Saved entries
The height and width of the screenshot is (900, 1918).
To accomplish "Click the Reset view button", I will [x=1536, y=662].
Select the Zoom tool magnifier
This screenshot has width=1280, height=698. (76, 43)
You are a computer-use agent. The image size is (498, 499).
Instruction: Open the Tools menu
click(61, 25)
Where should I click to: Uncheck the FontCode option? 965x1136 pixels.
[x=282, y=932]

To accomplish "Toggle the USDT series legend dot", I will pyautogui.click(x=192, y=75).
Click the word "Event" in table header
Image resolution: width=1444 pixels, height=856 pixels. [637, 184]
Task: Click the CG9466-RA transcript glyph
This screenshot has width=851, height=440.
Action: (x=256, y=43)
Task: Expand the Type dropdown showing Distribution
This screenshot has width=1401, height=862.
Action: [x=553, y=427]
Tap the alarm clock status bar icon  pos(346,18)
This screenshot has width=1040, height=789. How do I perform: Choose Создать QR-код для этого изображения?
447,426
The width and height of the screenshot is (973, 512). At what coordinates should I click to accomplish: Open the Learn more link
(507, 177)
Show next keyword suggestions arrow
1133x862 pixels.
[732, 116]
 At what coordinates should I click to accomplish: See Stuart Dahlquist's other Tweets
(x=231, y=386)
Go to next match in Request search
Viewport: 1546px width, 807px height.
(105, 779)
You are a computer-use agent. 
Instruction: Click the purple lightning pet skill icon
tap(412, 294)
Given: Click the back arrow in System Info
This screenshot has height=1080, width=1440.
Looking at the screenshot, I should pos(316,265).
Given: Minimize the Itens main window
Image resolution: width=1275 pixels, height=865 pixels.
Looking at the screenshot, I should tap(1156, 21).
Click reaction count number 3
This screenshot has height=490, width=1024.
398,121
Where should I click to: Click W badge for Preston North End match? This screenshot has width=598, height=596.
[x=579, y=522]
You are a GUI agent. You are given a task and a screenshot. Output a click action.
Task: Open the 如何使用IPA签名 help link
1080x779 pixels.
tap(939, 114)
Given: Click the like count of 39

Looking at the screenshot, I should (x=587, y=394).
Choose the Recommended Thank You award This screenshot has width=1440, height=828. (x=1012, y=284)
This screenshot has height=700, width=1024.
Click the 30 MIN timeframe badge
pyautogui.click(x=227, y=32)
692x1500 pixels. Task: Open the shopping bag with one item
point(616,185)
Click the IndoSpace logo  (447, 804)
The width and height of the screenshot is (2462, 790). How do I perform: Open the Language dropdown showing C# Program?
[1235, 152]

* Work to be completed
One stretch of the lines above is wanted, from the line that contains "Given: Click the like count of 39" through the line that contains "This screenshot has height=700, width=1024.". Output it exactly.

* Solution to this task
Given: Click the like count of 39

Looking at the screenshot, I should (x=587, y=394).
Choose the Recommended Thank You award This screenshot has width=1440, height=828. (x=1012, y=284)
This screenshot has height=700, width=1024.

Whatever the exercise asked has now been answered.